We study the unique solvability of the discretized Helmholtz problem with Robin boundary conditions using a conforming Galerkin $hp$-finite element method. Well-posedness of the discrete equations is typically investigated by applying a compact perturbation to the continuous Helmholtz problem so that a "sufficiently rich" discretization results in a "sufficiently small" perturbation of the continuous problem and well-posedness is inherited via Fredholm's alternative. The qualitative notion "sufficiently rich", however, involves unknown constants and is only of asymptotic nature. Our paper is focussed on a fully discrete approach by mimicking the tools for proving well-posedness of the continuous problem directly on the discrete level. In this way, a computable criterion is derived which certifies discrete well-posedness without relying on an asymptotic perturbation argument. By using this novel approach we obtain a) new stability results for the $hp$-FEM for the Helmholtz problem b) examples for meshes such that the discretization becomes unstable (stiffness matrix is singular), and c) a simple checking Algorithm MOTZ "marching-of-the-zeros" which guarantees in an a posteriori way that a given mesh is certified for a stable Helmholtz discretization.

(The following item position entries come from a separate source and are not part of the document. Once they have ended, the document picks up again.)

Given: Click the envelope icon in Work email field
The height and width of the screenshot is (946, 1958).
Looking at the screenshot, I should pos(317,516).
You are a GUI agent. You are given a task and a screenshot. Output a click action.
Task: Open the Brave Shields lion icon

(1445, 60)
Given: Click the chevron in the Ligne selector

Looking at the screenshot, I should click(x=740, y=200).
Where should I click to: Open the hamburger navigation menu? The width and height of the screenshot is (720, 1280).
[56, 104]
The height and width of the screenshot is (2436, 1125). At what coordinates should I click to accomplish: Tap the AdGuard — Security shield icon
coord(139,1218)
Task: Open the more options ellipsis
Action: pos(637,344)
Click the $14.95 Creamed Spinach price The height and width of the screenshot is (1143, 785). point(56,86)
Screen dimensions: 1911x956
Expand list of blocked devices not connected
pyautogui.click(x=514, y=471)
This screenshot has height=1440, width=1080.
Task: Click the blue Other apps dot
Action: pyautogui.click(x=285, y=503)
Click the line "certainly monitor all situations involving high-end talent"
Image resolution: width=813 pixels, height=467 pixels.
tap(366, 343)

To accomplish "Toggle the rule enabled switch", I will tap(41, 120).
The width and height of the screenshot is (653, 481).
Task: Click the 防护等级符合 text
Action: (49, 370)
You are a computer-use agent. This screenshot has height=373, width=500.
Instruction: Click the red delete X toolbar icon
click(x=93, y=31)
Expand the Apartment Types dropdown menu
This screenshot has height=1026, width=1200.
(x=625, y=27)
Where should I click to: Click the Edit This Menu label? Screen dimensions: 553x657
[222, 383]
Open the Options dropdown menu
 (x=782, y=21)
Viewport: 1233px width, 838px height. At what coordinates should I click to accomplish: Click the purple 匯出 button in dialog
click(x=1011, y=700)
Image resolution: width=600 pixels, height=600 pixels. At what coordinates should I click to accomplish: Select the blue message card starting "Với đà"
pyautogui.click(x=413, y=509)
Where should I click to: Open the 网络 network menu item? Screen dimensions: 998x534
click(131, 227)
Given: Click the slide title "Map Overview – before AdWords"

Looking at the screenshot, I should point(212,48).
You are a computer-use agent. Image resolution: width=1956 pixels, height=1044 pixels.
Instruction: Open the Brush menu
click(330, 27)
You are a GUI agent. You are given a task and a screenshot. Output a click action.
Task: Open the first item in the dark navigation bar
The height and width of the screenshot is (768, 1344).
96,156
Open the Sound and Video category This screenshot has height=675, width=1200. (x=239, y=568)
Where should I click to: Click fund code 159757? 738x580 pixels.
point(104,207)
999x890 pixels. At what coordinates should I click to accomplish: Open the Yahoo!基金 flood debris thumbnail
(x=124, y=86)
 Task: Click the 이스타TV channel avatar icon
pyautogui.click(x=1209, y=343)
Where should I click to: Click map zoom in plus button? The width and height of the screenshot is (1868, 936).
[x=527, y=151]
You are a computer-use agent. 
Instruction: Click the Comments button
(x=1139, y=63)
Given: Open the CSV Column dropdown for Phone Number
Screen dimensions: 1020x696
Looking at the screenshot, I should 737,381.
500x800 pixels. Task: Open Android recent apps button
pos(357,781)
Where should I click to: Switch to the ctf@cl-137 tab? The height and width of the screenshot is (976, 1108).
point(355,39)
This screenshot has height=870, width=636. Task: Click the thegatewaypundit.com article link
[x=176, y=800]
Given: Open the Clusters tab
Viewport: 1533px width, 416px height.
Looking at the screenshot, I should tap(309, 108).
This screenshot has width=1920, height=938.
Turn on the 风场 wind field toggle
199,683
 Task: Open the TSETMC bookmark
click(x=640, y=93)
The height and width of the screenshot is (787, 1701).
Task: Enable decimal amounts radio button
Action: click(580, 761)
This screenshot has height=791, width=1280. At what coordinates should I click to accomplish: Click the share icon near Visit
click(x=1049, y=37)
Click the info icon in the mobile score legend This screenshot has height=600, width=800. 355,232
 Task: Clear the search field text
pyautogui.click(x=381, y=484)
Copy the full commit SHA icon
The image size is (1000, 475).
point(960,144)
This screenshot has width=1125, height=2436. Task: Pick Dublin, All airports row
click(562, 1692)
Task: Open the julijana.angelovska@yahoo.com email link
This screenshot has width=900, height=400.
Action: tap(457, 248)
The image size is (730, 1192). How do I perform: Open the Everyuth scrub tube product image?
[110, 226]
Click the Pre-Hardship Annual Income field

翻译：我们用符合的 Galerkin $hp$fite 元素法研究离散的离散性Helmholtz 问题与罗宾边界条件的独特溶解性。 离散性方程式的精密性通常通过对连续的Helmholtz 问题应用压缩扰动法来调查。 这样, “ 足够丰富” 的离散性导致连续问题“ 足够小” 的“ 足够小” 扰动性, 并通过 Fredholm 的替代法来继承。 但是, 质量概念“ 足够丰富 ”, 涉及未知的常数, 并且只是无药性。 我们的纸张侧重于完全离散的方法, 将工具模拟用于直接在离散水平上证明持续问题的正确性的工具。 这样, 一个可比较性标准可以证明离散性, 而不依赖一个无症状的扰动性扰动性 。 我们通过这种新方法获得一种新的稳定性结果, 用于给定的 Helmtz 问题中的 美元- FEM, 是一个稳定性磁性 的模型模型, 。